● **任务说明**:
A) 请原样复制报错日志中以含有“at org.apache.hadoop.util.Shell.run(Shell.java:456)”的文字开头、以“at java.util.concurrent.FutureTask.run(FutureTask.java:262)”结尾的部分。
B) 请判断以下陈述是否与报错日志相符，逐条回答“是”或“否”，并原文引用起决定作用的文字：(i) 退出码为31；(ii) 容器编号以000002结尾；(iii) Shell.run 的调用位置为 Shell.java 第545行。

● **文本块**:

########

Container id: container_1505452408837_0056_01_000001
Exit code: 31
Stack trace: ExitCodeException exitCode=31:
at org.apache.hadoop.util.Shell.runCommand(Shell.java:545)
at org.apache.hadoop.util.Shell.run(Shell.java:456)
at org.apache.hadoop.util.Shell$ShellCommandExecutor.execute(Shell.java:722)
at org.apache.hadoop.yarn.server.nodemanager.DefaultContainerExecutor.launchContainer(DefaultContainerExecutor.java:212)
at org.apache.hadoop.yarn.server.nodemanager.containermanager.launcher.ContainerLaunch.call(ContainerLaunch.java:302)
at org.apache.hadoop.yarn.server.nodemanager.containermanager.launcher.ContainerLaunch.call(ContainerLaunch.java:82)
at java.util.concurrent.FutureTask.run(FutureTask.java:262)
at java.util.concurrent.ThreadPoolExecutor.runWorker(ThreadPoolExecutor.java:1145)

########

● **数据内容**:
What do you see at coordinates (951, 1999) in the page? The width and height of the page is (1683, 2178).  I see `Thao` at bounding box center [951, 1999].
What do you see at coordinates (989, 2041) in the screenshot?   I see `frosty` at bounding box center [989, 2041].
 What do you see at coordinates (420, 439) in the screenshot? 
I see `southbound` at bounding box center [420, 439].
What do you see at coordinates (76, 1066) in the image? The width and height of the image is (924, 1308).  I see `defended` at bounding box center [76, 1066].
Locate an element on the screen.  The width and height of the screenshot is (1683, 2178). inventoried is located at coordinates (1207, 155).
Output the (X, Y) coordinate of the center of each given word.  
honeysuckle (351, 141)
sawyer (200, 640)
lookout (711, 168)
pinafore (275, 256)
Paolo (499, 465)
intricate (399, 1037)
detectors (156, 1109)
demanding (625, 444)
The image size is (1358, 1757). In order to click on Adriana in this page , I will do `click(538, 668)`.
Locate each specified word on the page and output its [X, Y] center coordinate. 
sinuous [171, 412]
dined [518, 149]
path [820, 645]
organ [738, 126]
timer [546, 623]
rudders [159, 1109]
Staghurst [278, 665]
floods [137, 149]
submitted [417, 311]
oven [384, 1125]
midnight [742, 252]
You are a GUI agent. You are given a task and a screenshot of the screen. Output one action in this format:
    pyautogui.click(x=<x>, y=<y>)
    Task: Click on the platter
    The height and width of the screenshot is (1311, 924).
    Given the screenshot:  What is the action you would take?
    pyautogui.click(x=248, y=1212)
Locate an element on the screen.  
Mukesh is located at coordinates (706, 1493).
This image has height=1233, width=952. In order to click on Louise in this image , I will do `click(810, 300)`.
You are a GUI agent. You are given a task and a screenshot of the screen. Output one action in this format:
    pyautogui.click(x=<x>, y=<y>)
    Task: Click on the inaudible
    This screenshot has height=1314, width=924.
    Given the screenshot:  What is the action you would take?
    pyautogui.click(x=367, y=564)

########

● **参考答案**:
A)
at org.apache.hadoop.util.Shell.run(Shell.java:456)
at org.apache.hadoop.util.Shell$ShellCommandExecutor.execute(Shell.java:722)
at org.apache.hadoop.yarn.server.nodemanager.DefaultContainerExecutor.launchContainer(DefaultContainerExecutor.java:212)
at org.apache.hadoop.yarn.server.nodemanager.containermanager.launcher.ContainerLaunch.call(ContainerLaunch.java:302)
at org.apache.hadoop.yarn.server.nodemanager.containermanager.launcher.ContainerLaunch.call(ContainerLaunch.java:82)
at java.util.concurrent.FutureTask.run(FutureTask.java:262)

B)
(i) 是。“Exit code: 31”
(ii) 否。“Container id: container_1505452408837_0056_01_000001”
(iii) 否。“at org.apache.hadoop.util.Shell.run(Shell.java:456)”